Title: Tsai Ming-liang
Description:
Tsai Ming-liang (b.
1957) is a Taiwan-based, Malaysia-born filmmaker.
He is regarded as one of the Second Wave directors of the Taiwan New Cinema movement, following precursors such as Hou Hsiao-hsien, Edward Yang, and Chen Kunhou.
His films Vive L’Amour (1994), The River (1997), The Wayward Cloud (2005), and Stray Dogs (2013) have successively won, respectively, the Golden Lion Prize at the Venice Film Festival, the Grand Prize at the Berlin Film Festival, the Silver Bear Prize at the Berlin Film Festival, and the Grand Prize at the Venice Film Festival.
He has been the recipient of five FIPRESCI Prizes, which are voted on by the International Federation of Film Critics.
His first virtual reality film, The Home at Lan Re Temple (2017), was shortlisted for the VR competition at the 74th Venice Film Festival in 2017.

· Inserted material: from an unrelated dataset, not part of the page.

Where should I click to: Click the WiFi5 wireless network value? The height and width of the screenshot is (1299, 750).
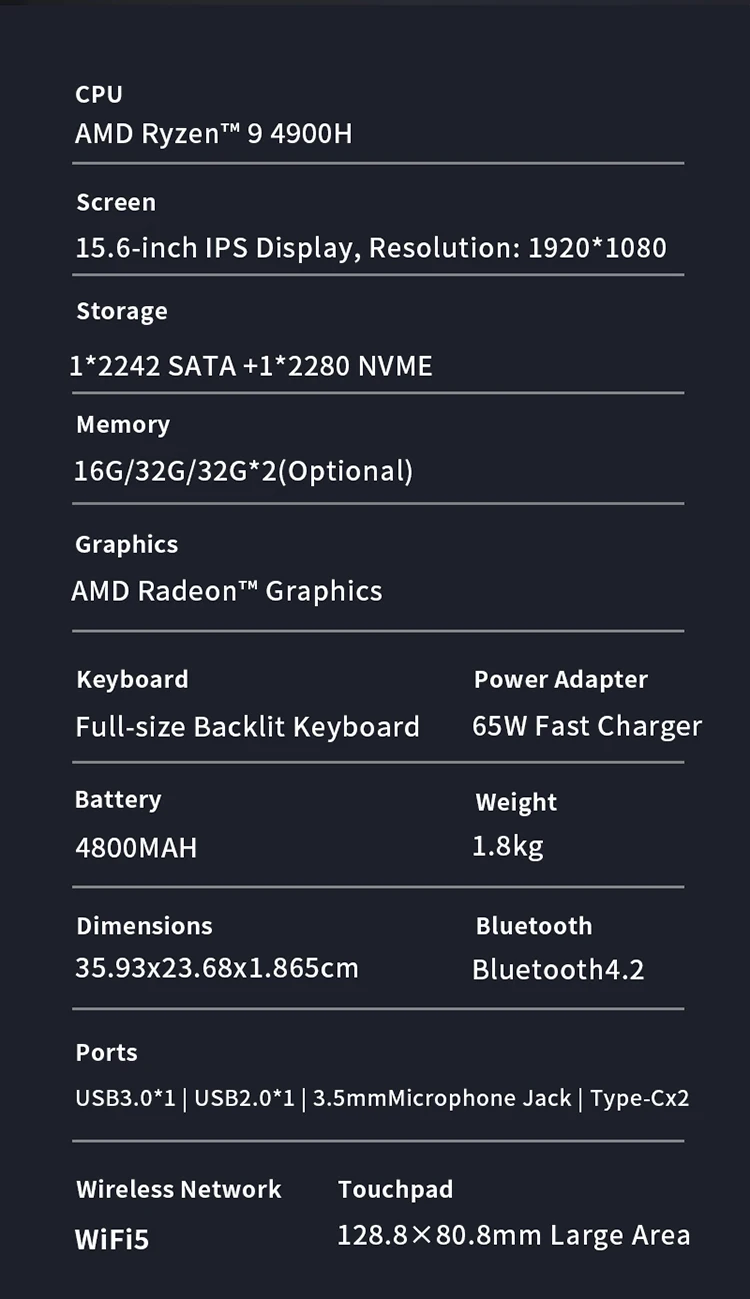pos(112,1240)
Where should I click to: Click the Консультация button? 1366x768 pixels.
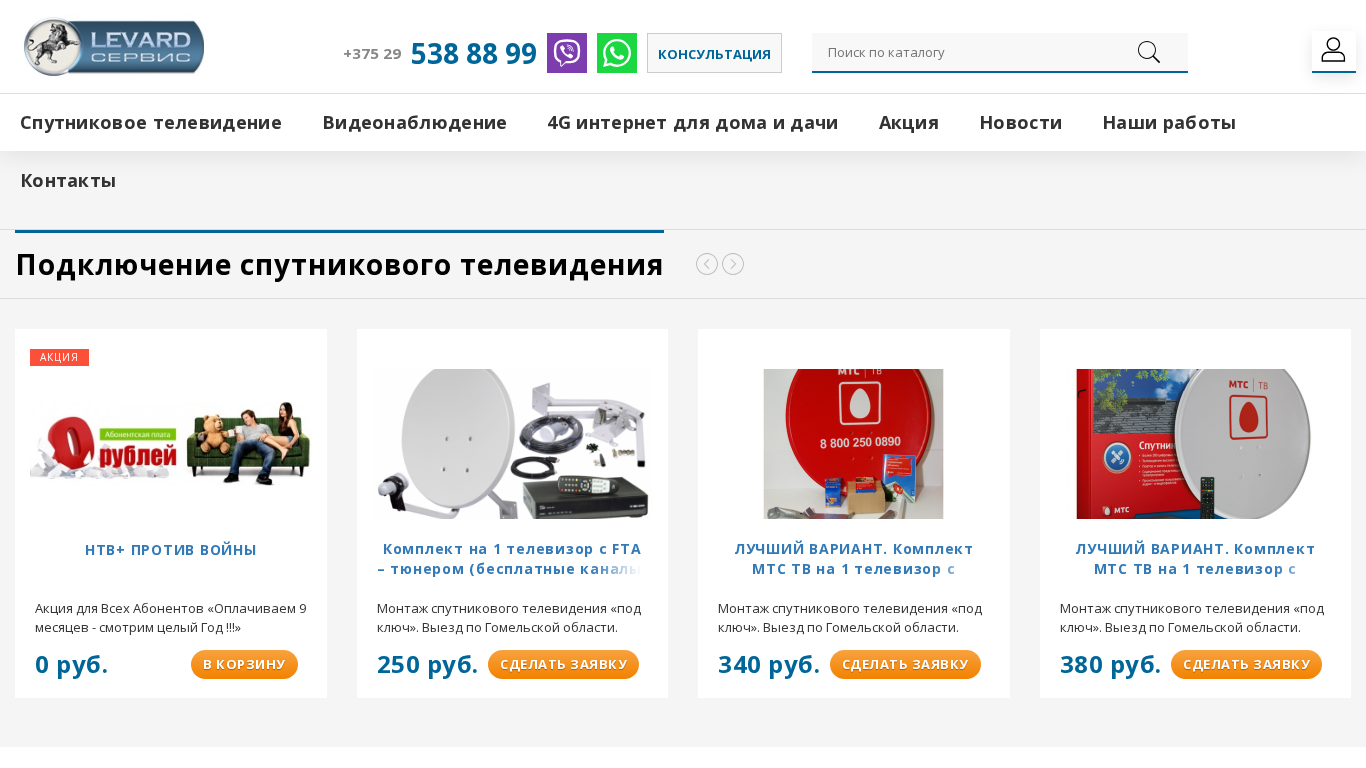[x=714, y=53]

During the last decade or so, his work has extended from feature-length works to short art films and installations, such as It’s a Dream (2007), Erotic Space (2010), The Theater in the Boiler Room (2011), and the Walker series (to date, ten short films made between 2012 and 2024).
In 2009 his work Visage was commissioned by the Louvre Museum and became the first entry in the “The Louvre Invites Filmmakers” collection.
Tsai is also a filmmaker with multiple identities.
As an auteur, he tends to work with a set group of actors, especially with his muse, Lee Kang-sheng, who stars in all of Tsai’s features.
His films are also known for their queer sensibility.
As a director heavily invested in gay subjectivity, his films offer thematic representations of emotions and desires, and they focus principally on urban loneliness, cruising, and melancholy.
He tends to explore moral boundaries in his films, especially with sexual taboos that made the director one of the most controversial figures within Taiwanese cinema.
In addition, Tsai is a leading figure who contributes to the art of slow cinema.
His signature style of long takes, long shots, and minimal dialogue can be seen as a formal representation of the postmodern condition and displacement.
His later films and installations are seen as the ultimate exploration of pure cinematic form, a departure from his early focus on postcolonial Taipei and its social critique.